CountDownLatch、Semaphore的实现原理AQS

2021/08/07

1、CountDownLatch

使用举例

在java.util.councurrent包,我们常使用CountDownLatch来阻塞主线程,等待子线程都执行完毕,才继续往下执行首先new 一个指定数量计数器的CountDownLatch,主线程执行,调用work子线程,主线程接着调用 CountDownLatch 的 await() 方法进行阻塞,当子线程执行完后,执行countDown方法,把计数器减1,直到减为0,主线程才开始执行。

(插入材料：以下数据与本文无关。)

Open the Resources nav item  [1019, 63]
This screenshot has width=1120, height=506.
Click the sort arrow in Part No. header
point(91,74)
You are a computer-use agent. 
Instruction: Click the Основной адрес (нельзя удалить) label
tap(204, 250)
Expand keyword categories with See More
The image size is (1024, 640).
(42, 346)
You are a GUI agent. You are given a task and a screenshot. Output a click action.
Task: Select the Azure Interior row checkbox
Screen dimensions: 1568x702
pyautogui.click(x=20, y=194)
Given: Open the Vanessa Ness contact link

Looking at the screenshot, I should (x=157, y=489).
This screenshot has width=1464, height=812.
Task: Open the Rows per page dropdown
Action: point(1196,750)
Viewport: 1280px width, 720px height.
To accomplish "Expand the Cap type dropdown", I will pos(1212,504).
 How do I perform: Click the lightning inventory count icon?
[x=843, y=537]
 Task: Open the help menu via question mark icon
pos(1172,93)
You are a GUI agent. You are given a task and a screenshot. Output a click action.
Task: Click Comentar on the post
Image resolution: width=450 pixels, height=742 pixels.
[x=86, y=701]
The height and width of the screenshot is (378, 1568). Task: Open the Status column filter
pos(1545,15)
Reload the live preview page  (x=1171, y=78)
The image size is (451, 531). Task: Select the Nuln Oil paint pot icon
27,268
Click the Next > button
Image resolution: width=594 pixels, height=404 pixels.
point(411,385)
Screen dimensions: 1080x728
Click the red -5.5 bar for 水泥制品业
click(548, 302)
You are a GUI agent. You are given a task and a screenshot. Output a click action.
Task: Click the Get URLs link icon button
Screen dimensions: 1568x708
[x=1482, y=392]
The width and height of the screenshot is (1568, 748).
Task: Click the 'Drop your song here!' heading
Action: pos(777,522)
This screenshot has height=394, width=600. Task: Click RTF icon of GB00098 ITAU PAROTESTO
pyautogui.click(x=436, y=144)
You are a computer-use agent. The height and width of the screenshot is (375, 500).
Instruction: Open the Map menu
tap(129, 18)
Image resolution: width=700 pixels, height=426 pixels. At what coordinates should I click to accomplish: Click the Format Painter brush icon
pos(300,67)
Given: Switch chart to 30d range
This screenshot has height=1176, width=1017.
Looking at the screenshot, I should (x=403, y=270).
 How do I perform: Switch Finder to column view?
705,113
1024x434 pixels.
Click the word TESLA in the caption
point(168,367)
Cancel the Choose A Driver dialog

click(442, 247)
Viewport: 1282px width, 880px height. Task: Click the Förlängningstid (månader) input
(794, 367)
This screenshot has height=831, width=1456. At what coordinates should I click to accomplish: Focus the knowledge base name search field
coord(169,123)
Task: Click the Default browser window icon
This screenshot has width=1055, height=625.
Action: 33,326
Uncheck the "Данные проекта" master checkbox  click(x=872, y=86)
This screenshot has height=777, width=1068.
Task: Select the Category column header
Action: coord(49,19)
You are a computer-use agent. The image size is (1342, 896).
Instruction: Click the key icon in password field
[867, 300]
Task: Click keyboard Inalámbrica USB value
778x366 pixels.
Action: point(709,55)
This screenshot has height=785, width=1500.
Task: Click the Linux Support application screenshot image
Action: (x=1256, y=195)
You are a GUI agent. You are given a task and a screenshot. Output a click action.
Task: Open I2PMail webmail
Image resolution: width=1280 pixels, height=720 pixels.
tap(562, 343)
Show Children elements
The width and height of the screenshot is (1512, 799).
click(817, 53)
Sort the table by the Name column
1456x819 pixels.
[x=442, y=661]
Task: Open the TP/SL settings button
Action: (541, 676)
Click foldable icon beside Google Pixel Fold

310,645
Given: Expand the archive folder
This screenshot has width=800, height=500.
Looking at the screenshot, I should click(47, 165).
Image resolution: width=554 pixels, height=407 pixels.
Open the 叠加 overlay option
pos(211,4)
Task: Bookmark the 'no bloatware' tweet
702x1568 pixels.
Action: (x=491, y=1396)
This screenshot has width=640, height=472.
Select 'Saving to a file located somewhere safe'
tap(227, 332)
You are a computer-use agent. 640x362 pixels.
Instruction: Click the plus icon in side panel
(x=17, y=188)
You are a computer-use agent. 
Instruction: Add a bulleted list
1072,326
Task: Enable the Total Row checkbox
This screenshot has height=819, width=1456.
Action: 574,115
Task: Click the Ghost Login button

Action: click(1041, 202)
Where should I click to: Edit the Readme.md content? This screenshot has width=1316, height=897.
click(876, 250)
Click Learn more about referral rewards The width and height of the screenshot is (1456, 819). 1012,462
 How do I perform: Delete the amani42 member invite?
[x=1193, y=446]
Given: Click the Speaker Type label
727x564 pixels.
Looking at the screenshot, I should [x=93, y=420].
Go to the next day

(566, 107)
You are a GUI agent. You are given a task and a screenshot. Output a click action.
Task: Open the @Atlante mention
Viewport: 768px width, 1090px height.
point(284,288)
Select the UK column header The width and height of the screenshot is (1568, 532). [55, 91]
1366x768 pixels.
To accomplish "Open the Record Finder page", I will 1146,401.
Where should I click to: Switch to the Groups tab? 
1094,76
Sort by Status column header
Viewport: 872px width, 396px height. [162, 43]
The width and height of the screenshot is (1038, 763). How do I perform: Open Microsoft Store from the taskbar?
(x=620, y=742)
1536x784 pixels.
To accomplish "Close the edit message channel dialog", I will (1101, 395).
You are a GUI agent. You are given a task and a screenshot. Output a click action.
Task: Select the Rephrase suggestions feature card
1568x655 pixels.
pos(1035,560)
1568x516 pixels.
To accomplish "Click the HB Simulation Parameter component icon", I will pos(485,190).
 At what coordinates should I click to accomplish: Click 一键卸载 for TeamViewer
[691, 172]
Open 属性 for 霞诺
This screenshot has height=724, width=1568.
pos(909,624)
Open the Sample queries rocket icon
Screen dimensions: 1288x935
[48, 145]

public class CountDownLatchDemo {
  public static void main(String[] args) throws InterruptedException {
    // CountDownLatch 减法计数器
    // 倒计时 6 -> 0执行
    CountDownLatch countDownLatch = new CountDownLatch(6);

    for (int i = 1; i <= 6; i++) {
      new Thread(()->{
        System.out.println(Thread.currentThread().getName() + " Start");
        countDownLatch.countDown(); // 计数器 -1
      },String.valueOf(i)).start();
    }
    // 只要计数器没有归零,我们就一直阻塞
    countDownLatch.await(); 
    // 目标:等待上面的6个线程跑完再执行,主线程才执行
    System.out.println(Thread.currentThread().getName() + " End");
  }
}

执行结果:

AQS实现

CountDownLatch的底层通过AQS实现,ReentrantLock、Semaphore 也是基于AQS实现的,AQS的一般使用方式就是以内部类的形式继承它

1、创建CountDownLatch对象

下面以CountDownLatch源码的角度分析AQS

构造方法

public CountDownLatch(int count) {
  if (count < 0) throw new IllegalArgumentException("count < 0");
  this.sync = new Sync(count);
}

调用它的内部类Sync,继承AbstractQueuedSynchronizer

/**
     * Synchronization control For CountDownLatch.
     * Uses AQS state to represent count.
     使用AQS state 来表示计数
     */
private static final class Sync extends AbstractQueuedSynchronizer {
  private static final long serialVersionUID = 4982264981922014374L;
  
  Sync(int count) {
    setState(count);
  }

  int getCount() {
    return getState();
  }

  /**
   若count为0,返回1,表示获取锁成功,此时线程将不会阻塞,正常运行
   若count不为0,则返回-1,表示获取锁失败,线程将会被阻塞
  **/
  protected int tryAcquireShared(int acquires) {
    return (getState() == 0) ? 1 : -1;
  }

  protected boolean tryReleaseShared(int releases) {
    // Decrement count; signal when transition to zero
    for (;;) {
      int c = getState();
      if (c == 0)
        return false;
      int nextc = c-1;
      if (compareAndSetState(c, nextc))
        return nextc == 0;
    }
  }
}

当我们创建CountDownLatch对象时,内部类Sync调用setState方法,它的计数器就是AQS的state变量,一个volatile变量,保证了可见性

2、主线程调用await方法,等待线程入队

public void await() throws InterruptedException {
  sync.acquireSharedInterruptibly(1);
}

主线程调用CountDownLatch.await()方法阻塞自己,它的原理是尝试获取共享锁,若获取失败,则线程将会被加入到AQS的同步队列中等待,直到获取成功为止。且这个方法是会响应中断的,线程在阻塞的过程中,若被其他线程中断,则此方法会通过抛出异常的方式结束等待。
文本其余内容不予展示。